Yeah, I guess not. I personally am not one of those who believe Beethoven "struggled" to compose, but perhaps some things did not come as naturally to him as they did for Bach. Which doesn't say much because Bach is known especially for his combination of quality and prolificity.

Beethoven still has far more works considered "masterpieces" than the vast majority of composers in the repertoire.


----------



## ArtMusic (Jan 5, 2013)

Allerius said:


> My point was that he was able to create so many works, not that his overall body of works is consistently played nowadays. Telemann is supposed to have created more than 3000 compositions, of which only a few receive attention today. Would anyone say that Telemann struggled to compose due to this?


We should also consider the periods in which Telemann, Bach for example operated compared to Beethoven. The former were employees who were paid to write a new church cantata every Sunday or a new concerto for chamber evenings every two weeks. The Romantics had far less commissions/formal employment to churn out new compositions on a regular calendar. "When next week came, the ruler wanted to play/hear a new concerto/symphony", which obviously no longer applied to Beethoven.

I am nearly sure that if Beethoven was born in 1685 and Bach was born in 1800, both would have been equally prolific and masterful in their production by the period and its social requirements and norms of the day.


----------



## Axter (Jan 15, 2020)

I would say in Beethoven’s music motifs were distinguishely pronounced, and also daring. Eroica’s first mvmt was outright shocking the Vienniese audience with its vigor same as 5th first mvmt, and 9th first and second mvmt.

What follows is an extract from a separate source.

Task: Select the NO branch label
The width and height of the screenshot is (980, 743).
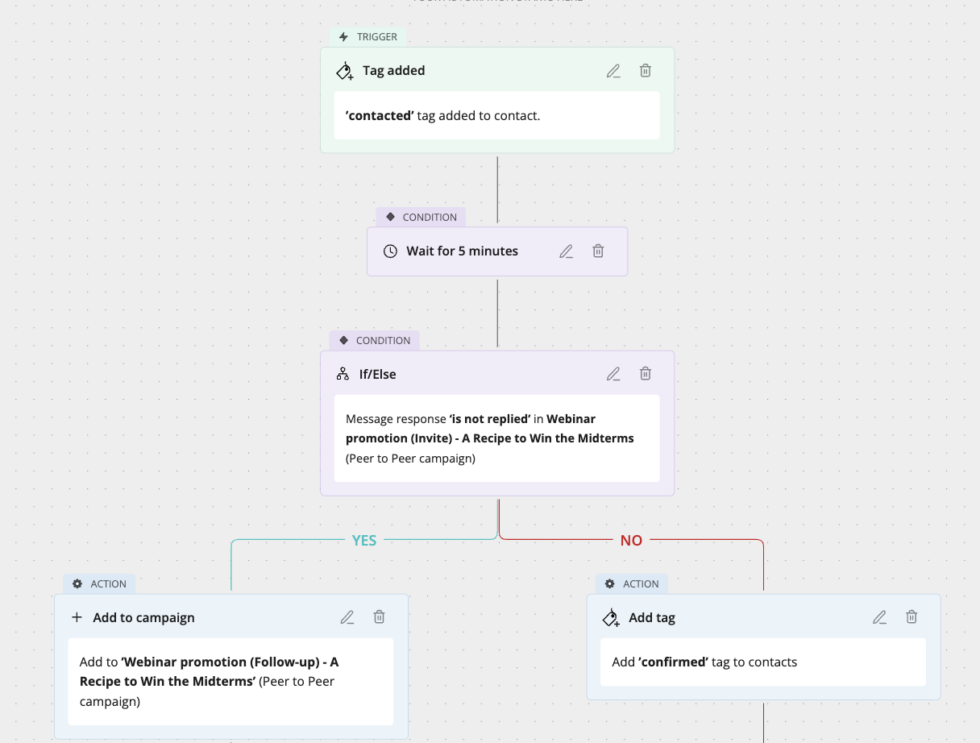Action: pos(631,540)

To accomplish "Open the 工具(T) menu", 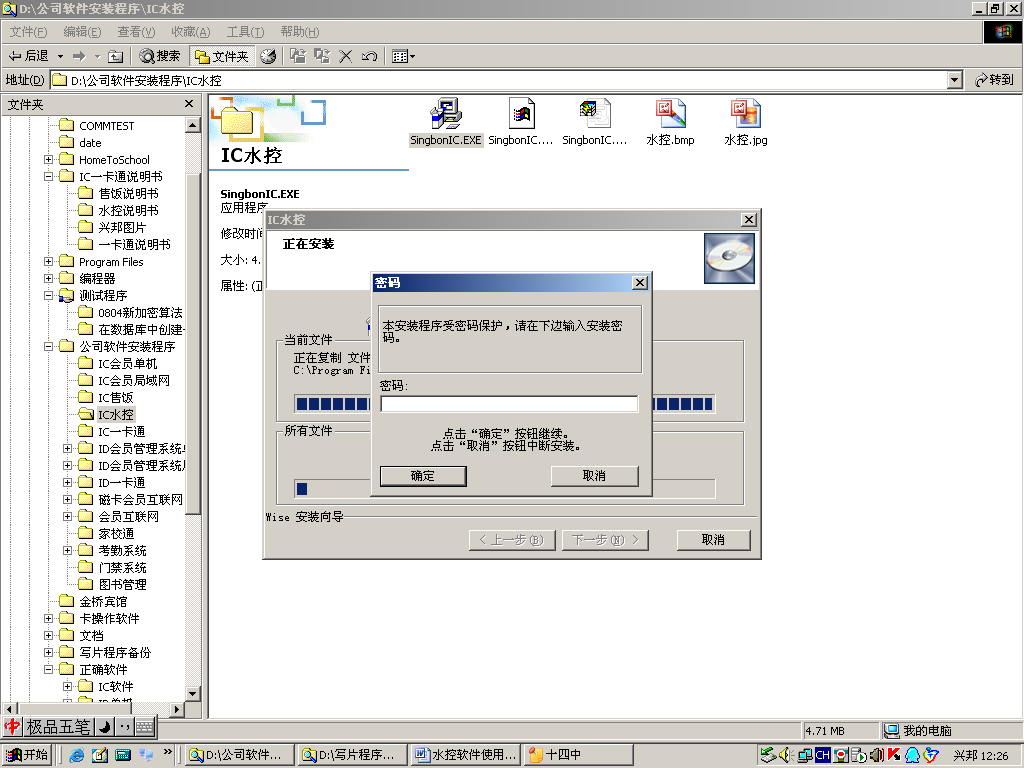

And that combined with a distinctive tone.
Brahms on the other hand was more melodic and more consistent with the norms of music during the period he composed.


----------



## Xisten267 (Sep 2, 2018)

ArtMusic said:


> We should also consider the periods in which Telemann, Bach for example operated compared to Beethoven. The former were employees who were paid to write a new church cantata every Sunday or a new concerto for chamber evenings every two weeks. The Romantics had far less commissions/formal employment to churn out new compositions on a regular calendar. "When next week came, the ruler wanted to play/hear a new concerto/symphony", which obviously no longer applied to Beethoven.


Agreed. And this is one more argument against the idea of the struggling Beethoven.



chu42 said:


> Yeah, I guess not. I personally am not one of those who believe Beethoven "struggled" to compose, but perhaps some things did not come as naturally to him as they did for Bach. Which doesn't say much because Bach is known especially for his combination of quality and prolificity.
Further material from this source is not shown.